Support System for Exchange Students for the Validation of
Courses using Text Mining
Solange E. Barreda Muñoz 1, Sebastian E. Quiroz Cervantes 1, Jorge L. Martínez Muñoz1 and
Jose A. Sulla-Torres 1
1
    Universidad Católica de Santa María, Urb. San José s/n Umacollo, Arequipa, 04000, Perú

                Abstract
                Universities usually have a service to carry out student exchanges through the agreements
                established between the institutions. This service follows specific steps, including reviewing
                the syllabi, which generally takes a long time due to inconvenience. That is why an alternative
                solution is proposed with the use of text mining to compare the syllabus of each course and
                thus ensure an optimal and effective validation of courses. For this, the proposal has been based
                on the Rational Unified Process following all its phases and the R language for its
                implementation with a case study of a university in the city of Arequipa-Peru. The results
                showed that it was possible to find the most frequent and related words in the similarity of the
                syllabic documents. Therefore, it is concluded that the contribution provided by Text Mining
                helped improve the process of validating courses for student exchange between institutions.

                Keywords 1
                Text mining, student exchange, syllabus comparison, assessment, text analysis.

1. Introduction
     According to data from Peruvian universities, many undergraduate and postgraduate students
exchange at a foreign university through an established agreement each year. This program has more
than 30 destination countries. It has a series of requirements, among them validating the syllabus if they
are going to study in such a way that they have the opportunity of an international experience [1].
     The efficiency in the academic and administrative procedures of higher education marks the
competitive advantage in quality aspects; in that sense, the treatment of the study plans (syllabus) in
many cases is done manually, delaying many educational processes [2].
     The problem lies when in the exchange process, the student goes to the destination university and
has to choose the courses according to the name, which does not guarantee the similarity between them,
an aspect that is considered ineffective since the name does not ensure that the content of one course is
the same or very similar to another.

▸ Your goal
Write the next part of the excerpt on validating exchange students' courses, beginning right after its last sentence. The records have no connection to the excerpt on validating exchange students' courses.

▸ Records provided

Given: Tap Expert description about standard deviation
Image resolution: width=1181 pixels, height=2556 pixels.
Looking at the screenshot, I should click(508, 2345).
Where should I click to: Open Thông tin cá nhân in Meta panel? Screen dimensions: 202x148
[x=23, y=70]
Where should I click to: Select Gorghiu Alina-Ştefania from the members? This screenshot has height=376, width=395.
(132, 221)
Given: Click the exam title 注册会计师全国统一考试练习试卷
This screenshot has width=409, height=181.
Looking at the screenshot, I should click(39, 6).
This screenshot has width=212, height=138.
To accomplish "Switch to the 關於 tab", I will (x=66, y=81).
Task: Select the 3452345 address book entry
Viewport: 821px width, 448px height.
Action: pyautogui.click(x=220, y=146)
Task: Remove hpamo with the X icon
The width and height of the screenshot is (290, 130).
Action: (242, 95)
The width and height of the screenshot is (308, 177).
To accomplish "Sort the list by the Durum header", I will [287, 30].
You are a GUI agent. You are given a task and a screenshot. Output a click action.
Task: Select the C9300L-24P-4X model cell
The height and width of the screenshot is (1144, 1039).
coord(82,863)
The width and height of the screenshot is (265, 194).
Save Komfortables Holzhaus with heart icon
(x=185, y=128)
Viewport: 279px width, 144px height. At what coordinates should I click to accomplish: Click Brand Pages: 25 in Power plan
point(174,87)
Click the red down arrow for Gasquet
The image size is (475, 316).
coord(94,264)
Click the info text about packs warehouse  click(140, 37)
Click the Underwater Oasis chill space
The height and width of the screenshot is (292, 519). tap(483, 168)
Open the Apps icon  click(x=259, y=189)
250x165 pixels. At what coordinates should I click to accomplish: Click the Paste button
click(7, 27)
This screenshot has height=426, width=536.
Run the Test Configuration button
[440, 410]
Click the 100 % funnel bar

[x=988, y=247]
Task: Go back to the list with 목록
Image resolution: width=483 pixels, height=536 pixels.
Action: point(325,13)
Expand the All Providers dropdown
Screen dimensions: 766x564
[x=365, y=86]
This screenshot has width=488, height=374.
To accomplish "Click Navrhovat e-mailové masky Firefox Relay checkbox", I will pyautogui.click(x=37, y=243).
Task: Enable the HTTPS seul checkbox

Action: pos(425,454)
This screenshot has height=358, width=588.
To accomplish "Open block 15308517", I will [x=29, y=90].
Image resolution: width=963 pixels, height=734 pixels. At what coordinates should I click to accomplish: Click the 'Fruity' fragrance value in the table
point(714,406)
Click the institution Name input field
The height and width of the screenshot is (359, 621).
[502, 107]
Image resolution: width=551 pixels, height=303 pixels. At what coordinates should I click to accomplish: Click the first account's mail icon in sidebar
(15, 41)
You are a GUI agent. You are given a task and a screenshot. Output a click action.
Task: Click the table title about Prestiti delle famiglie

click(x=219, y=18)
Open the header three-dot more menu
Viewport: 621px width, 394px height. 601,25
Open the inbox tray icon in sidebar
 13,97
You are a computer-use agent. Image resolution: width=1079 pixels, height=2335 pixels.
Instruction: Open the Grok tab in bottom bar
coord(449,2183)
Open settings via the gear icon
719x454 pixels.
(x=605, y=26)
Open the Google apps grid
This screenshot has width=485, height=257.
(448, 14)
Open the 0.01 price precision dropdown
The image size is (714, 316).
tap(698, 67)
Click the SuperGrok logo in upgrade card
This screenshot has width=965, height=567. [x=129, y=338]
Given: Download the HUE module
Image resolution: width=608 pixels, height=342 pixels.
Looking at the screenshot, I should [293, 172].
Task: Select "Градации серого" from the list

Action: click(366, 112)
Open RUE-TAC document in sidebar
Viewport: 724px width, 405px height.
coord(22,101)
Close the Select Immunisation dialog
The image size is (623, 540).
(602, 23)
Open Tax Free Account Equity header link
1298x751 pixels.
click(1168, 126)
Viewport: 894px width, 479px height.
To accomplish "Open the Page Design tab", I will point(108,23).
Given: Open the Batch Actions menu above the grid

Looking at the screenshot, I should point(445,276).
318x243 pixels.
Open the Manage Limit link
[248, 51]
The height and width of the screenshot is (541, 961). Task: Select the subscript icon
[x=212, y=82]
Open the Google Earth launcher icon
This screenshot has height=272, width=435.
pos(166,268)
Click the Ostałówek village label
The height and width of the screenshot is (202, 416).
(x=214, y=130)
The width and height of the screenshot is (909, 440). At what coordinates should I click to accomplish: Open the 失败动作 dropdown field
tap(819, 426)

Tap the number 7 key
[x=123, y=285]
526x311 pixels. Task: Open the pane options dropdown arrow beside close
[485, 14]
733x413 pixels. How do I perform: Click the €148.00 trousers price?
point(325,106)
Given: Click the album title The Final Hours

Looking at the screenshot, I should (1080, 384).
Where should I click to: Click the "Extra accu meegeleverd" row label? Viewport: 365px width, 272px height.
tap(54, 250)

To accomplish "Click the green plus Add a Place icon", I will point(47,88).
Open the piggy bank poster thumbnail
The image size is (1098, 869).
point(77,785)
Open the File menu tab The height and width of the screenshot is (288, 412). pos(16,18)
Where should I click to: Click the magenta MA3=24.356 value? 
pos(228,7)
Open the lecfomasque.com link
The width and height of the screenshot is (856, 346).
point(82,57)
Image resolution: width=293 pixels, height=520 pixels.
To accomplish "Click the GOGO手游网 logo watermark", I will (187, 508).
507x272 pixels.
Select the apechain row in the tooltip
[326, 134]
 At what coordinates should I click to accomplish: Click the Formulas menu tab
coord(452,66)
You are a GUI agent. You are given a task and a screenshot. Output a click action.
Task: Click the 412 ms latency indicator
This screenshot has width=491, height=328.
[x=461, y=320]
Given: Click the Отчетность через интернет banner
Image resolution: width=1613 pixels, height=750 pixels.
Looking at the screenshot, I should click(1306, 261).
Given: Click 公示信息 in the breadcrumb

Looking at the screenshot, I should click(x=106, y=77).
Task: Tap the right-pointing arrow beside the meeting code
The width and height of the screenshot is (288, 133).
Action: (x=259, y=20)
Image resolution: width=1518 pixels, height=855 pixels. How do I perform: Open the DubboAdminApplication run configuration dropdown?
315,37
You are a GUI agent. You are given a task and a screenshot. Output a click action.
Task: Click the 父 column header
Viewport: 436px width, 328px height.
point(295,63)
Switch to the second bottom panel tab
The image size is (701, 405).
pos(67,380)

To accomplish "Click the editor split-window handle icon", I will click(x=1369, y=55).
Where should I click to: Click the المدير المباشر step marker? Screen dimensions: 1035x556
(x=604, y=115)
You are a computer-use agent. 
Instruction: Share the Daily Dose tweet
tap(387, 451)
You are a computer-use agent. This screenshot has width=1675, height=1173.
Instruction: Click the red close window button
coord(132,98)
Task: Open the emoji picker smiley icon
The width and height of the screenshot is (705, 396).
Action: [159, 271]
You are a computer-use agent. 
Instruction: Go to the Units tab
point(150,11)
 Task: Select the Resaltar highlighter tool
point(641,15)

▸ Result
     This makes the experience less attractive since, among other objectives, the student gets to learn
more by living an experience abroad and not generate inconveniences with bureaucratic or cumbersome
procedures.
     The process of carrying out the exchange is often not automated; it requires certain administrative
areas such as Cooperation and International Relations Offices, the Directorate of the Professional
School, and the Parts Table, which means that the time it takes This process takes more than a week
due to other internal processes that are considered as requirements to deliver the complete documents,
for example, one of the requirements is a psychological study. On the other hand, for the universities,
it is a situation that is expected to be feasible since they are the ones that must accept the exchange and
communicate it both to the respective offices and the student. Likewise, the Cooperation and
International Relations Offices must inform the School Director about the student's exchange before
their trip.

CITIE 2022: International Congress of Trends in Educational Innovation, November 08–10, 2022, Arequipa, Peru
EMAIL: 72035128@ucsm.edu.pe (A. 1); 71569311@ucsm.edu.pe (A. 2); jmartinez@ucsm.edu.pe (A. 3); jsullato@ucsm.edu.pe (A. 4)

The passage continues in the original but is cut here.